▶ Records shown
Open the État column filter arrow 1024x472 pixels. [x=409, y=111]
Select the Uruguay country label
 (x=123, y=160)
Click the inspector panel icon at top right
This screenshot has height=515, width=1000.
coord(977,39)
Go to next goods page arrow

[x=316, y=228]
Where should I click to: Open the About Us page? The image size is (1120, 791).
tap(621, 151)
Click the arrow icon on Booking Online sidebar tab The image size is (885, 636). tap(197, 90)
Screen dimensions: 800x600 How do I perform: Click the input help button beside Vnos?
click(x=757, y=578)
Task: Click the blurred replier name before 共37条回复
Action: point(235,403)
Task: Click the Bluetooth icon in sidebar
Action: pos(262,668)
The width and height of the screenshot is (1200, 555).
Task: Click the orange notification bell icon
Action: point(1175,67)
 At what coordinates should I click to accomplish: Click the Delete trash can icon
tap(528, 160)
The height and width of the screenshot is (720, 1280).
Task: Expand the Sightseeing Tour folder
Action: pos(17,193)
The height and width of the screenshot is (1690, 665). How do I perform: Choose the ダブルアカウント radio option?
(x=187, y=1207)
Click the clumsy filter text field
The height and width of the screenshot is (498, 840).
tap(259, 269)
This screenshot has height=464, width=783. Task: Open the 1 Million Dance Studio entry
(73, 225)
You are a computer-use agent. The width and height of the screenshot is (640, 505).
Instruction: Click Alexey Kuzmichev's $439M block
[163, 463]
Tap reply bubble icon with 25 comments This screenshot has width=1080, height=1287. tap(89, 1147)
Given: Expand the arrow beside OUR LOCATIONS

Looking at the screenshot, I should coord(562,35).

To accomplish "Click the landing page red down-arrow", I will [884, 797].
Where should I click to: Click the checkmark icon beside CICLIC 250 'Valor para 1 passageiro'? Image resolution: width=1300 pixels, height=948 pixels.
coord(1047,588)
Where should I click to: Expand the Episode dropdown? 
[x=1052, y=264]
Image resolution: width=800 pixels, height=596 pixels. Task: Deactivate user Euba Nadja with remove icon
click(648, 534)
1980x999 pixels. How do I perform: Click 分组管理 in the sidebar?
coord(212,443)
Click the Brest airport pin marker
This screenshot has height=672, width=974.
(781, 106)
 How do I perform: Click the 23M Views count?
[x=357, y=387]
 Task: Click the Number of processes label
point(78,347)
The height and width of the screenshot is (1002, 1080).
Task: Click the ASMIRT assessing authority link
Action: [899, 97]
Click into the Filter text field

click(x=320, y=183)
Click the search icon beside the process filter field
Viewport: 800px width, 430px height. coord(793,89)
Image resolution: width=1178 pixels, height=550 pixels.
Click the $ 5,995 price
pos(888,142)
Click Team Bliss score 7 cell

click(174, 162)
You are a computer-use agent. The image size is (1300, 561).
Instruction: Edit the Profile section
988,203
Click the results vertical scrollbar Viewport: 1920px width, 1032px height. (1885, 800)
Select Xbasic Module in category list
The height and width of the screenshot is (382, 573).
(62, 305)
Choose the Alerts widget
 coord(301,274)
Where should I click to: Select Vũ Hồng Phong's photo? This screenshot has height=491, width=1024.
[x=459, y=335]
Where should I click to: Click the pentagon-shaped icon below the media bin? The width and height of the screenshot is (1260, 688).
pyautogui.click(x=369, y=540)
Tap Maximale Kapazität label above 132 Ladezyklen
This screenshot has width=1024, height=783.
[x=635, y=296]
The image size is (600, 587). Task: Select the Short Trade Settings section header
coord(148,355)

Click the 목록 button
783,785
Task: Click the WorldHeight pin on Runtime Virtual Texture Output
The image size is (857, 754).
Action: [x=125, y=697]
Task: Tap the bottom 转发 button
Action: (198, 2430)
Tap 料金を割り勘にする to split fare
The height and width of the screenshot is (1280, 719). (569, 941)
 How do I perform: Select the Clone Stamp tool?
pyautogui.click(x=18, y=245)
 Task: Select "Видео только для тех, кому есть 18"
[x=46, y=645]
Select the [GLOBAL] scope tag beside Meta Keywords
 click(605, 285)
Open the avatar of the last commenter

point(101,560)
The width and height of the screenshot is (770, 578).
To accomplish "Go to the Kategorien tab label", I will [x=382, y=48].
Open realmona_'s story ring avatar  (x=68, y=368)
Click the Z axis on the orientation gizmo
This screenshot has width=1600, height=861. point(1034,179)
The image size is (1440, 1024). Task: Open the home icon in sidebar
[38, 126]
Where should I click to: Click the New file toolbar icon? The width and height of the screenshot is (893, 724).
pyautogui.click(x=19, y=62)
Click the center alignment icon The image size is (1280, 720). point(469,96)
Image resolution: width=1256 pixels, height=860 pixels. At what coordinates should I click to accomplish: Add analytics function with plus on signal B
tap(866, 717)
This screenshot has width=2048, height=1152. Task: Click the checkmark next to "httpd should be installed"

▶ Problem requirements
Repeat back the material above verbatim, including every line.

▶ Expected answer
Open the État column filter arrow 1024x472 pixels. [x=409, y=111]
Select the Uruguay country label
 (x=123, y=160)
Click the inspector panel icon at top right
This screenshot has height=515, width=1000.
coord(977,39)
Go to next goods page arrow

[x=316, y=228]
Where should I click to: Open the About Us page? The image size is (1120, 791).
tap(621, 151)
Click the arrow icon on Booking Online sidebar tab The image size is (885, 636). tap(197, 90)
Screen dimensions: 800x600 How do I perform: Click the input help button beside Vnos?
click(x=757, y=578)
Task: Click the blurred replier name before 共37条回复
Action: point(235,403)
Task: Click the Bluetooth icon in sidebar
Action: pos(262,668)
The width and height of the screenshot is (1200, 555).
Task: Click the orange notification bell icon
Action: point(1175,67)
 At what coordinates should I click to accomplish: Click the Delete trash can icon
tap(528, 160)
The height and width of the screenshot is (720, 1280).
Task: Expand the Sightseeing Tour folder
Action: pos(17,193)
The height and width of the screenshot is (1690, 665). How do I perform: Choose the ダブルアカウント radio option?
(x=187, y=1207)
Click the clumsy filter text field
The height and width of the screenshot is (498, 840).
tap(259, 269)
This screenshot has height=464, width=783. Task: Open the 1 Million Dance Studio entry
(73, 225)
You are a computer-use agent. The width and height of the screenshot is (640, 505).
Instruction: Click Alexey Kuzmichev's $439M block
[163, 463]
Tap reply bubble icon with 25 comments This screenshot has width=1080, height=1287. tap(89, 1147)
Given: Expand the arrow beside OUR LOCATIONS

Looking at the screenshot, I should coord(562,35).

To accomplish "Click the landing page red down-arrow", I will [884, 797].
Where should I click to: Click the checkmark icon beside CICLIC 250 'Valor para 1 passageiro'? Image resolution: width=1300 pixels, height=948 pixels.
coord(1047,588)
Where should I click to: Expand the Episode dropdown? 
[x=1052, y=264]
Image resolution: width=800 pixels, height=596 pixels. Task: Deactivate user Euba Nadja with remove icon
click(648, 534)
1980x999 pixels. How do I perform: Click 分组管理 in the sidebar?
coord(212,443)
Click the Brest airport pin marker
This screenshot has height=672, width=974.
(781, 106)
 How do I perform: Click the 23M Views count?
[x=357, y=387]
 Task: Click the Number of processes label
point(78,347)
The height and width of the screenshot is (1002, 1080).
Task: Click the ASMIRT assessing authority link
Action: [899, 97]
Click into the Filter text field

click(x=320, y=183)
Click the search icon beside the process filter field
Viewport: 800px width, 430px height. coord(793,89)
Image resolution: width=1178 pixels, height=550 pixels.
Click the $ 5,995 price
pos(888,142)
Click Team Bliss score 7 cell

click(174, 162)
You are a computer-use agent. The image size is (1300, 561).
Instruction: Edit the Profile section
988,203
Click the results vertical scrollbar Viewport: 1920px width, 1032px height. (1885, 800)
Select Xbasic Module in category list
The height and width of the screenshot is (382, 573).
(62, 305)
Choose the Alerts widget
 coord(301,274)
Where should I click to: Select Vũ Hồng Phong's photo? This screenshot has height=491, width=1024.
[x=459, y=335]
Where should I click to: Click the pentagon-shaped icon below the media bin? The width and height of the screenshot is (1260, 688).
pyautogui.click(x=369, y=540)
Tap Maximale Kapazität label above 132 Ladezyklen
This screenshot has width=1024, height=783.
[x=635, y=296]
The image size is (600, 587). Task: Select the Short Trade Settings section header
coord(148,355)

Click the 목록 button
783,785
Task: Click the WorldHeight pin on Runtime Virtual Texture Output
The image size is (857, 754).
Action: [x=125, y=697]
Task: Tap the bottom 转发 button
Action: (198, 2430)
Tap 料金を割り勘にする to split fare
The height and width of the screenshot is (1280, 719). (569, 941)
 How do I perform: Select the Clone Stamp tool?
pyautogui.click(x=18, y=245)
 Task: Select "Видео только для тех, кому есть 18"
[x=46, y=645]
Select the [GLOBAL] scope tag beside Meta Keywords
 click(605, 285)
Open the avatar of the last commenter

point(101,560)
The width and height of the screenshot is (770, 578).
To accomplish "Go to the Kategorien tab label", I will [x=382, y=48].
Open realmona_'s story ring avatar  (x=68, y=368)
Click the Z axis on the orientation gizmo
This screenshot has width=1600, height=861. point(1034,179)
The image size is (1440, 1024). Task: Open the home icon in sidebar
[38, 126]
Where should I click to: Click the New file toolbar icon? The width and height of the screenshot is (893, 724).
pyautogui.click(x=19, y=62)
Click the center alignment icon The image size is (1280, 720). point(469,96)
Image resolution: width=1256 pixels, height=860 pixels. At what coordinates should I click to accomplish: Add analytics function with plus on signal B
tap(866, 717)
This screenshot has width=2048, height=1152. Task: Click the checkmark next to "httpd should be installed"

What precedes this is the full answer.